子供が思いっきり遊んでもいいように、頑丈な作りにと十分な広さを確保していることが伺える。
「私と別れたあの後、2人で金銭を稼いでいらっしゃったのですか?」
「・・・命がけのな」
「命がけ、とは?」
「船酔いよ」
俺とノートムの会話にいきなり割り込むバカハルカ。
「船酔いが命懸けなわけあるか!!もう同じネタは聞き飽きたわ!!俺が言ってるのは魔物の討伐だっつの!」
「私が魔物を討伐したのよ、ノートムさん」
「俺だよ!!勝手にお前が討伐したことにすんなよ!!」
「このフルメタルビッチと呼ばれた私にかかれば、あんな魔物はザコね」
「お前はどうしても自分が魔物を討伐したってことにしたいんだな・・・」
もう、どうでもいいや。
最近諦めが早くなっている俺なのであった。
少し歩くと、廊下を歩く子供達が目に映った。
人間、天使、悪魔の子供達だ。
まだみんな俺の腰ほども成長していなくて、小さく無邪気な顔をしている。
・・・懐かしいな。
「なに女の子に見とれてるんですか、クロロ。ロリコンなことがノートムにバレますよ?」
「俺はロリコンじゃないし!しかもノートムにバレるように大きな声で言うなよ!!」
「あの・・・クロロさん、ハルカさん。
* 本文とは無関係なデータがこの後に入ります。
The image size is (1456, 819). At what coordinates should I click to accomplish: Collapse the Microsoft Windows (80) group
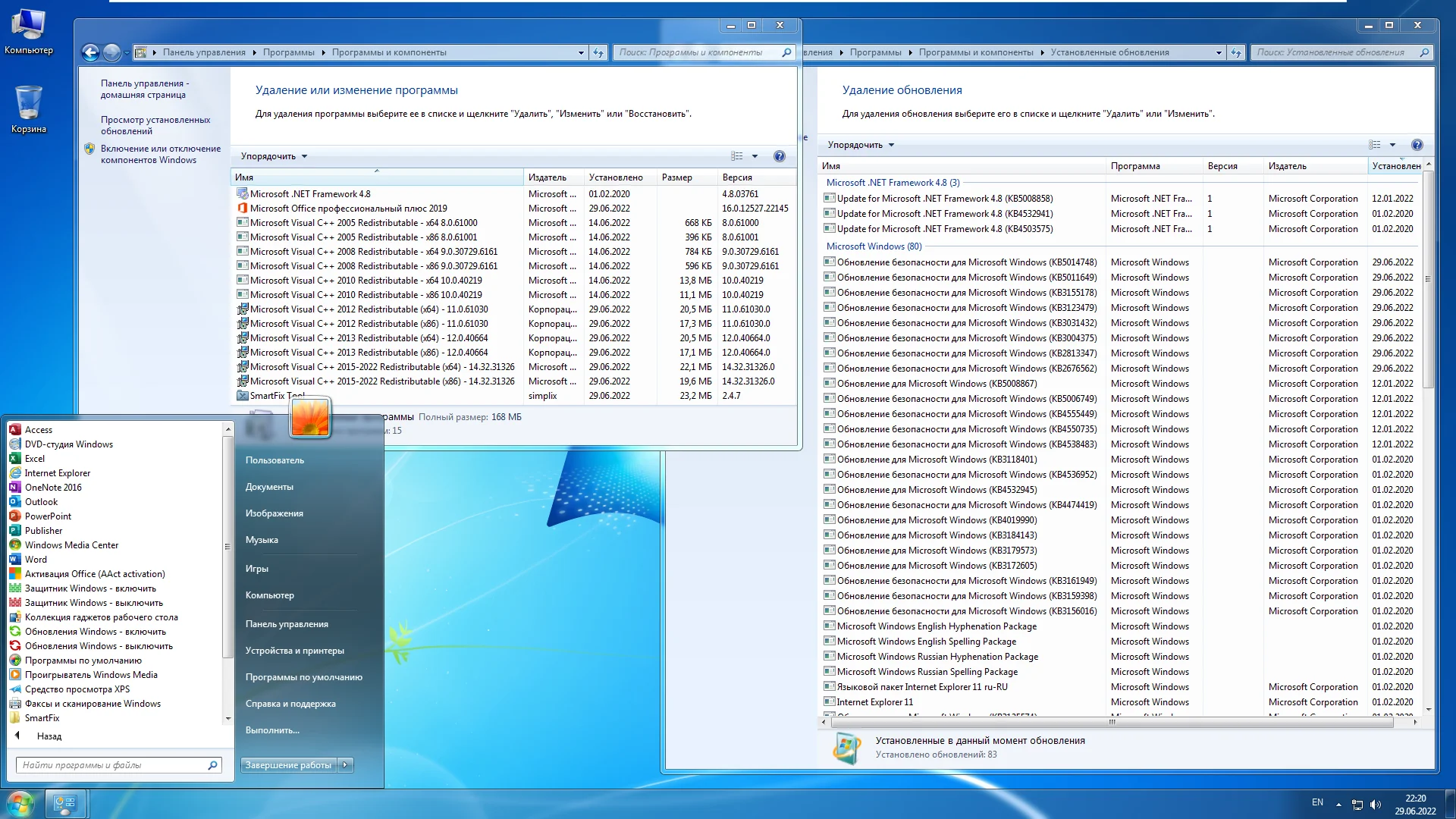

ここでは大人は大声を出さないようにお願いします」
ノートムがちょっと笑った表情で、俺達に注意した。
「・・・すいません」
「・・・すいません」
2人同時に謝ったのだった。
「では、こちらの部屋でお待ちください」
そう言われて通されたのは、テーブルとイス以外何もない、一際頑丈そうな部屋だった。
天井も壁も床も真っ白で、テーブルと椅子すらもホワイト一色だ。
一見清潔感が漂う室内だが、なんだか寂しいような気分にさせられる。
この部屋には”温かみが何も無い”のだ。
ただただ冷たい印象を受ける。
そんな中で、ハルカと2人きりで待ち続ける。
しきりにハルカが隣で「白色って無色なんですかね?それとも白色っていう色なんですかね?」とかどうでもいいと同時に、少し物理学的に考えさせられる疑問を言っているのを無視して、数分後。
「・・・お待たせしました」
ノートムが、真っ白な肌とこれまた真っ白な長い髪を有した赤眼を持つ、悪魔の女の子・・・サリアを連れて来たのだった。